We need fair trade policies that lift up American farmers and workers. I'm calling for a clear, detailed plan for minimizing the negative effects of President Trump's tariffs as well as a long-term plan to resolve our trade disputes. Ag trade is an issue I've long focused on. As Lieutenant Governor, I led a trade trip to Cuba to build our agricultural relationship and create opportunity for our farmers, ranchers, and agribusinesses.  

I appreciate hearing from Minnesota farmers, ranchers and agribusinesses, and I'm working hard to lift up their voices and share their ideas in Congress. I've always believed that the best ideas come from the people closest to the work. Most recently I met with farm leaders in Eagan. If you have input you'd like to share with me, feel free to email ag@smith.senate.gov.

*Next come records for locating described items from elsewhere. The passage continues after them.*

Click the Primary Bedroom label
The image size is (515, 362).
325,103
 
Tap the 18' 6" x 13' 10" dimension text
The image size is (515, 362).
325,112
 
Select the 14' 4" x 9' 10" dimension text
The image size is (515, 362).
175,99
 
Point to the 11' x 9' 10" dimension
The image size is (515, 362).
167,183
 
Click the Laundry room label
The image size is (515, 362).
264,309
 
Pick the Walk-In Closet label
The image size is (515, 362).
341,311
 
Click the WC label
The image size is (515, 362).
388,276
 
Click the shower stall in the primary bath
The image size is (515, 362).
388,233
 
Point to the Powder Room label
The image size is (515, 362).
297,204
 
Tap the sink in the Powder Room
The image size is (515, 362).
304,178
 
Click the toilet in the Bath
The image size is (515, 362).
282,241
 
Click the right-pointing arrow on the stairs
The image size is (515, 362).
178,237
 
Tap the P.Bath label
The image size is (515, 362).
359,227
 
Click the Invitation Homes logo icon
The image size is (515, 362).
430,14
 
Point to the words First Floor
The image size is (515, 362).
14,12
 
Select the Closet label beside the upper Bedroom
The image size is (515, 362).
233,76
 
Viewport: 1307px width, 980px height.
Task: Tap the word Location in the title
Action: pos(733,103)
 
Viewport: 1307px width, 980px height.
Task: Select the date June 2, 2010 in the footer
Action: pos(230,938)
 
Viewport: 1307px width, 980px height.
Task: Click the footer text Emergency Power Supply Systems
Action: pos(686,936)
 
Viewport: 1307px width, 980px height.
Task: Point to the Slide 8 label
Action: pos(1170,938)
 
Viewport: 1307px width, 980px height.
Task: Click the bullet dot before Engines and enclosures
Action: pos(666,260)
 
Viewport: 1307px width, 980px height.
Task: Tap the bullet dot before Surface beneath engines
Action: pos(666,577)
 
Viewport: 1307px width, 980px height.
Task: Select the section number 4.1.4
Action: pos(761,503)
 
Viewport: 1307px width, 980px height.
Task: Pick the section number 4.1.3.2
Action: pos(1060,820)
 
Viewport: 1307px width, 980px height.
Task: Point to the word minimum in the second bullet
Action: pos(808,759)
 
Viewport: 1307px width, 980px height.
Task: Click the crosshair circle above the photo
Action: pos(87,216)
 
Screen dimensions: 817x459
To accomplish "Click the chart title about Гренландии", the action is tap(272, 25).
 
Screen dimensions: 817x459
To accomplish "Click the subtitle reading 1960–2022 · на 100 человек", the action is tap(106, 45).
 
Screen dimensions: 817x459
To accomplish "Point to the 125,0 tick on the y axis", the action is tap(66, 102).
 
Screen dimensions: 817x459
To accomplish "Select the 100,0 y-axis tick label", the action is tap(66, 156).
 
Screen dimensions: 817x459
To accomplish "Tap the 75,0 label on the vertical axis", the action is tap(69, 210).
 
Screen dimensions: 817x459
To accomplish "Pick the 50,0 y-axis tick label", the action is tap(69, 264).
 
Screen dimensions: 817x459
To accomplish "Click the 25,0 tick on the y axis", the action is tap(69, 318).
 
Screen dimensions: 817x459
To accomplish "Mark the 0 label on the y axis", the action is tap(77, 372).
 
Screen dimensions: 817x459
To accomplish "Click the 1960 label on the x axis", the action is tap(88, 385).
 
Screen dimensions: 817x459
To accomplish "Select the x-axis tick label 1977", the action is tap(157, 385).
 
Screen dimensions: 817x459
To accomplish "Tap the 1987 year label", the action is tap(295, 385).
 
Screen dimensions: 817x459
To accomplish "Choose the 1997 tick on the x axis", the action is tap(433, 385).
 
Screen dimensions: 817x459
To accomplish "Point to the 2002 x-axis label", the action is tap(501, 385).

At the end of the day, farmers need and deserve more certainty, and we need to make sure our rural communities, farmers, clean energy producers, and value-added businesses thrive. As a member of the Senate Ag Committee, I'm going to bat each day for Minnesota ag.

Learn more here.  

Working to Improve Safety for All Native Communities

Right now, there is a crisis of missing and murdered Indigenous women (MMIW) in this country, and the federal government is failing to address this issue. We are not responding adequately to violence committed against Native communities, and we are not fulfilling our trust responsibility to keep those communities safe.

So this month I helped introduce a bipartisan bill with some of my colleagues on the Indian Affairs Committee, led by Senator Tom Udall, to meet critical public safety needs in Indian Country and in urban Indigenous communities. Our bill will provide tribes and states with resources to coordinate responses to this crisis and increase the effectiveness of federal missing persons databases. It will also bolster law enforcement recruitment and retention on tribal lands. This bill has bipartisan support thanks to Republican Senators Lisa Murkowski of Alaska and Martha McSally of Arizona, and I'm going keep working to pass this critical legislation. 

We made progress toward that goal this month when the Senate Indian Affairs Committee held a hearing to receive testimony on this bill, as well as my bipartisan Justice For Native Survivors of Sexual Violence Act, and other legislation that addresses the MMIW crisis. That hearing was an important step to moving these critical public safety bills forward. At the same time, I'm calling on Senate Majority Leader Mitch McConnell to bring the Violence Against Women Act up for a vote. We need to update this critical legislation, and make sure that the bill includes strong protections for the safety of Native communities.